Ces mères et grand-mères aident à guérir les blessures du cœur, l’exemple avec Notre-Dame de Guadalupe, «qui transmit la foi droite aux autochtones, en parlant leur langue et en portant leurs vêtements, sans violences ni impositions.» Une «inculturation maternelle» a continué l’évêque de Rome, advenue ici par l’intermédiaire de sainte Anne, qui a unit «la beauté des traditions autochtones et de la foi, et en les façonnant avec la sagesse d’une grand-mère, qui est mère par deux fois. L’Église aussi est femme, elle est mère.»
«Vous êtes précieux pour l’Église»
La veille, sur le territoire de Maskwacis, auprès des survivants des écoles résidentielles et de leur famille, François a répété ses excuses pour le comportement de nombreux membres de l’Église, expliquant que cette demande de pardon n’était pas un point final mais celui du départ.
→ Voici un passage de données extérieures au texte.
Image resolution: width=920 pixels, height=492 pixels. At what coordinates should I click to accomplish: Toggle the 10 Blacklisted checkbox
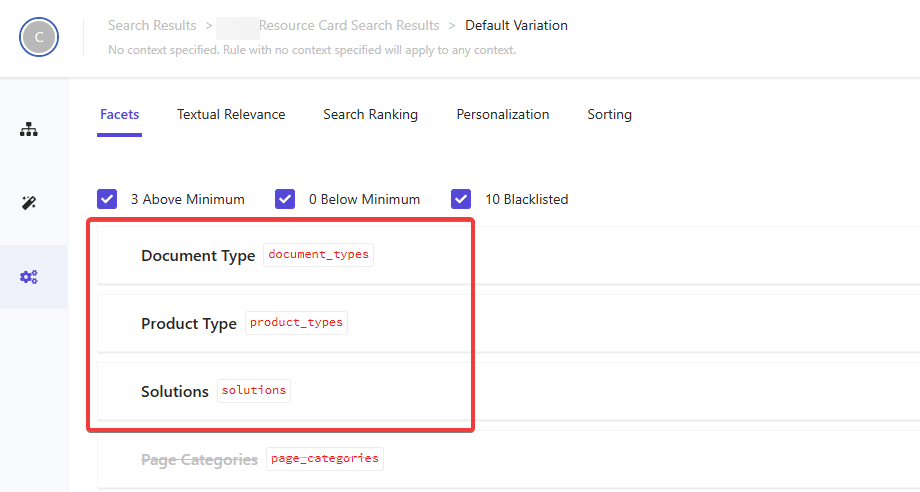(x=461, y=199)
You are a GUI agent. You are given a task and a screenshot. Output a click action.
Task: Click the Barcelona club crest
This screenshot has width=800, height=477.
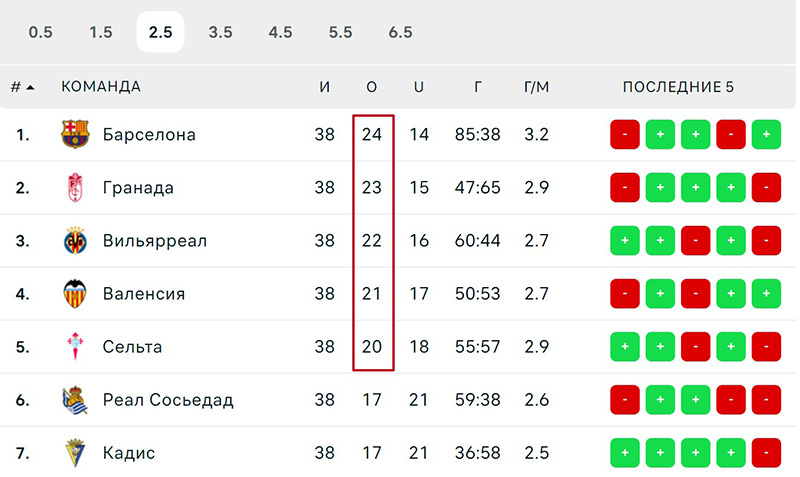pos(75,134)
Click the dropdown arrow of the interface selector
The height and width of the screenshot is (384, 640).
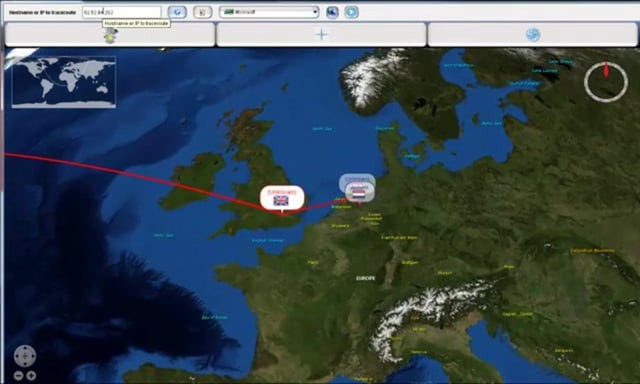315,12
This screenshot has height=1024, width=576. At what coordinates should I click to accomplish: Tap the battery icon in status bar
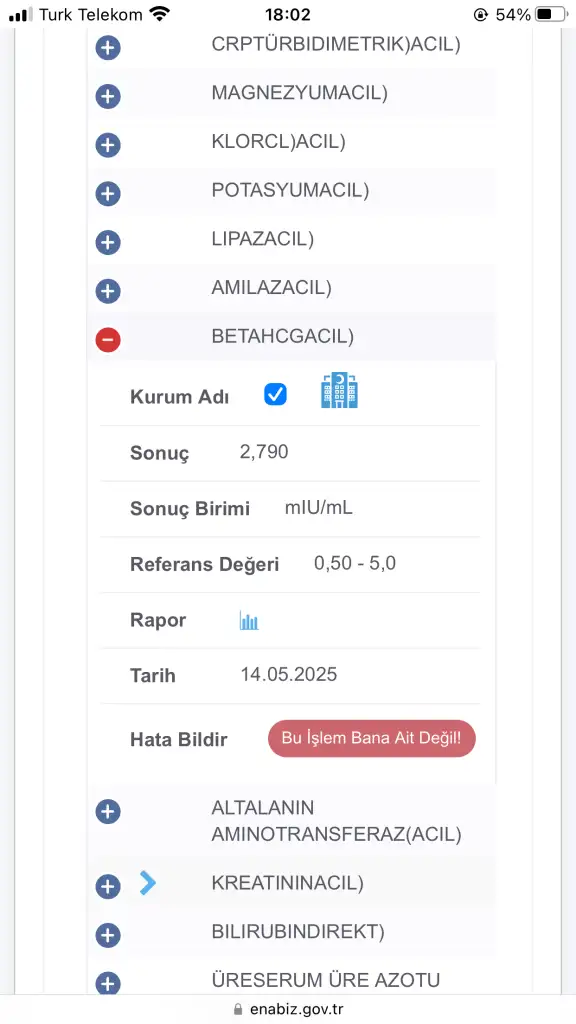pos(552,14)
Ce mardi, sur les vertes rives du lac sacré, il a distillé des précisions pour la suite du chemin de guérison entre l’Église et les communautés autochtones: «Parfois, une bonne façon d’aider une autre personne consiste à ne pas lui donner tout de suite ce qu’elle demande, mais à l’accompagner, à l’inviter à aimer, à se faire don. Parce que c’est de cette façon que, par le bien qu’elle pourra faire aux autres, elle découvrira ses fleuves d’eau vive, qu’elle découvrira le trésor unique et précieux qu’elle est»
«Je suis venu comme pèlerin également pour vous dire à quel point vous êtes précieux pour moi et pour l’Église», a conclu le Saint-Père, en souhaitant que l’Église «soit tissée à vous, comme sont serrés et unis les fils des bandes colorées des tissus que nombreux d’entre vous portent», a conclu le Saint-Père, suscitant des applaudissements.
Un lieu de pèlerinage historique
Selon la tradition orale des Premières nations, le lac aurait toujours été habité par les esprits. Avant l’arrivée des Européens, rappelle l’Encyclopédie du patrimoine culturel de l’Amérique française, c’était un lieu de rassemblement, de pêche, de chasse et de cérémonie, comme celle de la danse du soleil, interdite en 1885. Appelé «Lac des esprits» ou «Lac Sacré», le lac Sainte-Anne hérite de son nom actuel du père Jean-Baptiste Thibault, prêtre séculier envoyé en mission dans la région et qui en fera un lieu de mission catholique.
Le premier pèlerinage annuel a été organisé par les oblats en juillet 1889 et 400 personnes y ont participé. Depuis, chaque année pendant la semaine de la fête de la Sainte-Anne, des milliers de pèlerins s’y rendent chaque année. Le site a été déclaré lieu historique national par le gouvernement canadien en 2004.